* [TAREFA PROPOSTA] Dê continuidade ao texto sobre a tradição reformada e a política, começando logo depois do ponto em que ele para.

* [TRECHO FORNECIDO]
::::::::::

A TRADIÇÃO REFORMADA E A POLÍTICA
Rev.
João Ricardo Ferreira de França.
Introdução:
Atualmente estamos vivendo em uma
época no qual a política tem sido desacreditada, mas que o estado tem sido
valorizado; há outra sintomática muito curiosa é que somos ensinados de que o
cristão não deve se envolver em política. Esta é a concepção do mundo
evangelical como todo.
Entretanto, como herdeiros da
Tradição Reformada ou Calvinista possuímos um pensamento distinto quanto a este
particular. Entendemos que a força propulsora das principais estruturas
governamentais em nosso mundo ocidental deve muito ao pensamento e a influência
de João Calvino. B.B. Warfield nos lembra que “ as raízes do calvinismo estão
plantadas em uma atitude religiosa específica...desta emana, uma organização
eclesiástica especial [...] envolvendo uma ordem política específica”.[1]
E esta concepção garante as liberdades individuais conforme aprendemos com
Biéler: “Denis de Rougemont ponderou que nenhuma ditadura moderna se
estabeleceu em país influenciado pela Reforma calvinista.”[2]
I – A CONCEPÇÃO CALVINISTA / REFORMADA DE
POLÍTICA.
Para compreendermos a ideia de
política desenvolvida pela concepção calvinista, devemos levar em consideração
o que significa Magistrados? A CFW (Confissão de Fé de Westminster) possui um
capítulo que aborda esta temática. Primeiro, assegurando que o papel do
Magistrado Civil é fazer com a que a lei seja implantada de forma correta e
seja cumprida de forma correta (defesa dos justos e castigos dos mauas); em
segundo lugar, assegura que qualquer cristão que for vocacionado deve exercer o
magistrado civil.
Os anabatistas (rebatizadores) olham
para todo o governo político como algo carnal, e por isso, o cristão não deve
se engajar neste processo. Entretanto, para a concepção reformada e para o
próprio Calvino os magistrados são como representantes de Deus neste mundo:
No que respeita à função dos
magistrados, não só é aprovada e aceitável ao Senhor, mas também ele a honrou
com títulos mui eminentes, além de no-la recomendar com cumulada dignidade.
Para lembrar apenas uns poucos títulos: o fato de que são chamados deuses
todos quantos exercem a função de magistrados, não deve levar
ninguém a pensar que nessa designação reside leve importância, pois com ela significa
que possuem um mandato de Deus, que foram providos de divina autoridade e
representam inteiramente a pessoa de Deus, cujas vezes de certo modo
desempenham.[3]
Vimos que os magistrados são colocados como se fossem representantes de
Deus neste mundo. Mas, a pergunta seguinte é interessante: Como devemos agir em
relação aqueles que não governam de modo que não refletem as leis de Deus?
Calvino responde a esta questão de três
formas importantes:
1)

::::::::::

* [DADOS GUARDADOS]
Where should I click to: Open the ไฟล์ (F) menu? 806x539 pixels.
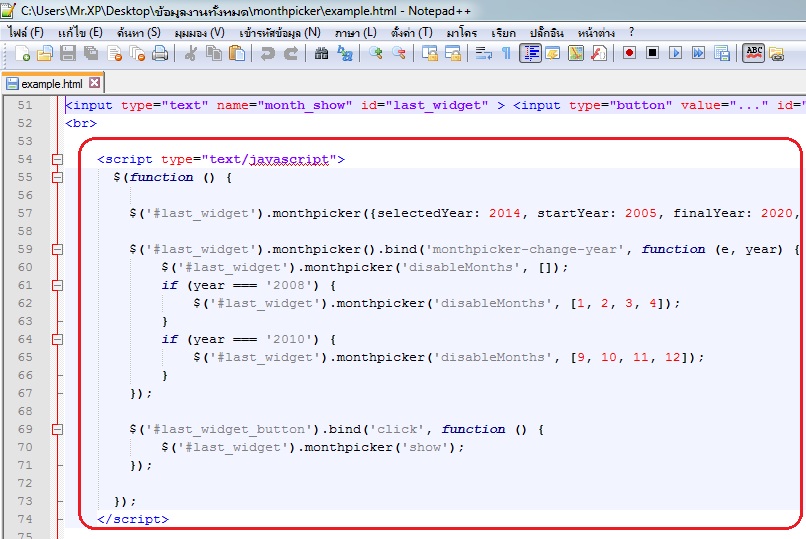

::::::::::

* [RESPOSTA ABAIXO]
Devemos ser submissos as autoridades constituídas (Tito 3.1):
Calvino nos diz comentando este texto que o apóstolo Paulo tinha muita
“dificuldade em manter o povo comum em sujeição à autoridade dos magistrados e
príncipes. Por natureza, todos nós somos desejosos de poder, de sorte que
ninguém tem disposição para submeter-se a otutrem.[...] Paulo agora se volta
para eles e os admoesta em termos gerais no sentido em que tranquilamente
respeitassem a ordem do governo civil. Obedecem às leis e se submetessem aos
magistrados. Pois a sujeição aos príncipes e a obediência aos magistrados que o
apóstolo requer se estende também aos éditos e leis bem como a outros deveres
cívicos.[4]
Em seu comentário aos Romanos sobre o capítulo 13.1 ele
assegura a mesa verdade quando comenta a expressão “autoridades superiores”
declara: “Os magistrados, pois, são assim chamados em relação aos que se acham
a eles sujeitos...” e ainda continua dizendo: “A razão porque devemos estar
sujeitos aos magistrados é que eles foram designados pela ordenação divina.”[5]
2)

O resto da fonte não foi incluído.